## What is asked
A - In the text about Anitta's album, on what date did she perform "Boys Don't Cry" on The Tonight Show?
B - From the text about Anitta's album, quote the stretch from "In July 2022, Anitta" through "August 5, 2022.".

== Document section ==

In July 2022, Anitta confirmed the release of a deluxe edition of the album featuring collaborations with Maluma, "El Que Espera", and Missy Elliot, "Lobby". Both songs will have music videos and she also confirmed a music video for "Gata". "Gata" was then confirmed as the first single from the deluxe edition of the album released on August 5, 2022.

Promotion
To promote the single "Girl from Rio", Anitta performed on several American talk shows in May 2021, including The Tonight Show Starring Jimmy Fallon, Today and Jimmy Kimmel Live!. On September 12, 2021, she performed the song during the 2021 MTV Video Music Awards break, as part of a campaign by Burger King. She performed on The Tonight Show again on January 31, 2022, singing "Boys Don't Cry".

"Faking Love" was performed on the American talk show The Late Late Show with James Corden, where she sang the song with the rapper Saweetie in November 2021. The single was performed in various other events throughout that year, including Miley's New Year's Eve Party, KIIS-FM Jingle Ball 2021, among others.

===
== Recorded data ==

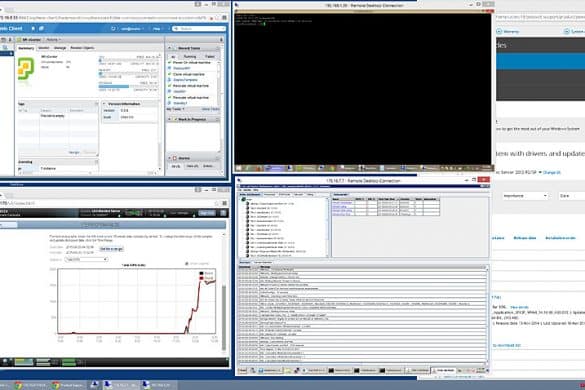Screen dimensions: 585x390
Task: Select the Failed filter in Recent Tasks
Action: pos(210,56)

===

## Task solutions
A - January 31, 2022

B -
In July 2022, Anitta confirmed the release of a deluxe edition of the album featuring collaborations with Maluma, "El Que Espera", and Missy Elliot, "Lobby". Both songs will have music videos and she also confirmed a music video for "Gata". "Gata" was then confirmed as the first single from the deluxe edition of the album released on August 5, 2022.